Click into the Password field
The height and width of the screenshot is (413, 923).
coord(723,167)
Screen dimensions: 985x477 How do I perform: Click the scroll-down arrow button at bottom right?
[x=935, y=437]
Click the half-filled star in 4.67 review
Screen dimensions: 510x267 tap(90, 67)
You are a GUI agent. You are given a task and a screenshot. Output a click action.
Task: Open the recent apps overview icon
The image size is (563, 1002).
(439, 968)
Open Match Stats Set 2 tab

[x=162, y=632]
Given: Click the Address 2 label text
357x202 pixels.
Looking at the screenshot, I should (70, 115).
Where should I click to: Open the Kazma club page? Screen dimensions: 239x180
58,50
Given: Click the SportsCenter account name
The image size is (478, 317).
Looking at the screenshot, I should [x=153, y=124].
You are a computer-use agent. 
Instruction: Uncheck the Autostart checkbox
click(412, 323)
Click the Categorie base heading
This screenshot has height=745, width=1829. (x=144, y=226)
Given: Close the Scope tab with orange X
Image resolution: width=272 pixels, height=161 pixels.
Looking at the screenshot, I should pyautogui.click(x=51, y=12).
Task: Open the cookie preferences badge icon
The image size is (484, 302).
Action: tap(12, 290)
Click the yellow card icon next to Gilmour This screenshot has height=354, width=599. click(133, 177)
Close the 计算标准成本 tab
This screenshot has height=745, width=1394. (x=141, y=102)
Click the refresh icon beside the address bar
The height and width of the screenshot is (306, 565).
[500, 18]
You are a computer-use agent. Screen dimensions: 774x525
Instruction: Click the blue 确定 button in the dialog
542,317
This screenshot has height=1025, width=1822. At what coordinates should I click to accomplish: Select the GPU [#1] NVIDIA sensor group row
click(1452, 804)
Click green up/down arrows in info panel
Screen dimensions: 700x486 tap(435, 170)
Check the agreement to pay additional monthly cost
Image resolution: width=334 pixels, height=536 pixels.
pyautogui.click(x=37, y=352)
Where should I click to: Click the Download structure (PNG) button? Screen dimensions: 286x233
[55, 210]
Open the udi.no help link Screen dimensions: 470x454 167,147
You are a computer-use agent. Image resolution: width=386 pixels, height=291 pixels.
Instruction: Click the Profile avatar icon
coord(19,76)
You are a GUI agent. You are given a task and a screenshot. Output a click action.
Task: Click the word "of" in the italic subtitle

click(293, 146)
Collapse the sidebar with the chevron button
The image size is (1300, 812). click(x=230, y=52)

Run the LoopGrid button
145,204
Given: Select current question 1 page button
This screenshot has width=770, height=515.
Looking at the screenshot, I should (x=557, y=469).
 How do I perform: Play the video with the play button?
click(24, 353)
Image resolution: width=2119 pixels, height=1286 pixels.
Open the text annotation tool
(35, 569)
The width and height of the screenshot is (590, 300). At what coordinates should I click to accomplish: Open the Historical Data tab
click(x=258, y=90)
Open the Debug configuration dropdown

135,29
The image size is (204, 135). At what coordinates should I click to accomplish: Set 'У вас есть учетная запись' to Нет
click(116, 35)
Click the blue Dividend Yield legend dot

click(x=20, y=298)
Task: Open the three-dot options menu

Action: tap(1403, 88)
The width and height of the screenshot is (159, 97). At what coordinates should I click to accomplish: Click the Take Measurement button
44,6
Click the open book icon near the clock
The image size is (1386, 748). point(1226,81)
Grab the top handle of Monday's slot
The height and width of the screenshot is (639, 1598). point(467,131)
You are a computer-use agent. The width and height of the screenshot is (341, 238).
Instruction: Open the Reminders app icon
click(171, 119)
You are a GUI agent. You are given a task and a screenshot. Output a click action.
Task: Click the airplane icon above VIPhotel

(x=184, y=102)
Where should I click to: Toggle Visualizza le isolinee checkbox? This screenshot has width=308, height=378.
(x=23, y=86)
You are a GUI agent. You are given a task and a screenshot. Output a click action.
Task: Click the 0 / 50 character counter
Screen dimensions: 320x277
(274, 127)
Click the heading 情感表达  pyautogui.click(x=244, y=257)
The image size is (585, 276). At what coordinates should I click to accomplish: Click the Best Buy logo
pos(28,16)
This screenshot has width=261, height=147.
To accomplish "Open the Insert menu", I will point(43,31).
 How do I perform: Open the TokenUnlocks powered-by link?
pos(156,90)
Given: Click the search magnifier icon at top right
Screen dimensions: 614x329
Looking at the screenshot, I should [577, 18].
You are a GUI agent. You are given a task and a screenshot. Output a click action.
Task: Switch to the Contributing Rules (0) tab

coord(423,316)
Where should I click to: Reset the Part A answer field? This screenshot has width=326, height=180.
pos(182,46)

## DIRECTIONS
Pick out every line of the items above that contains the word "resolution", and copy each one in full.

## SOLUTION
Image resolution: width=272 pixels, height=161 pixels.
Image resolution: width=334 pixels, height=536 pixels.
You are a computer-use agent. Image resolution: width=386 pixels, height=291 pixels.
Image resolution: width=2119 pixels, height=1286 pixels.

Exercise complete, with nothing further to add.